The short answer is yes, a company can ratify a pre-incorporation contract. However, there are several factors to consider before doing so.
First and foremost, the company must ensure that the terms of the contract align with its current business objectives and legal framework. This means reviewing the agreement to verify that it is legally binding and enforceable, and that it does not conflict with any existing contracts or regulations.
Additionally, the company must have the authority to ratify the contract. This typically involves obtaining the approval of the company’s board of directors. The board must review the terms of the agreement and vote to ratify it based on the best interests of the company.
It’s also important to note that ratifying a pre-incorporation contract does not necessarily mean the company is assuming all liabilities and obligations outlined in the agreement. If the contract was signed by an individual before the company was incorporated, that individual may still be personally liable for the contract unless otherwise specified.
So why would a company choose to ratify a pre-incorporation contract?

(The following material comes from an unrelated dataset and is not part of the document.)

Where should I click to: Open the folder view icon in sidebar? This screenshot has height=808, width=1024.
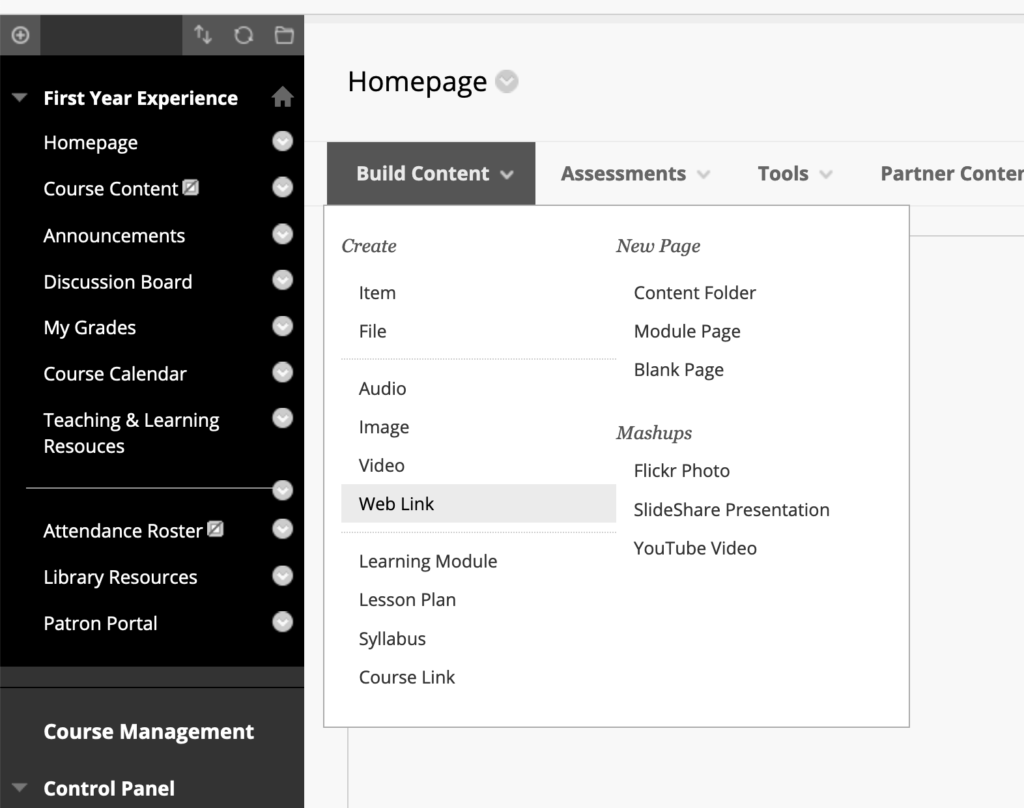(284, 35)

There are a few potential benefits.
For one, it can help establish a positive reputation with vendors and suppliers. By following through on a pre-incorporation contract, the company is demonstrating its commitment to honoring its agreements and maintaining strong business relationships.
Ratifying a pre-incorporation contract can also help streamline the transition to incorporation. If the company has already secured essential services or goods through a pre-incorporation contract, it can avoid delays or disruptions in its operations after incorporating.
Ultimately, whether or not to ratify a pre-incorporation contract is a decision that should be carefully considered in consultation with legal and financial advisors. By doing so, a company can ensure that it is making sound business decisions that align with its long-term goals and objectives.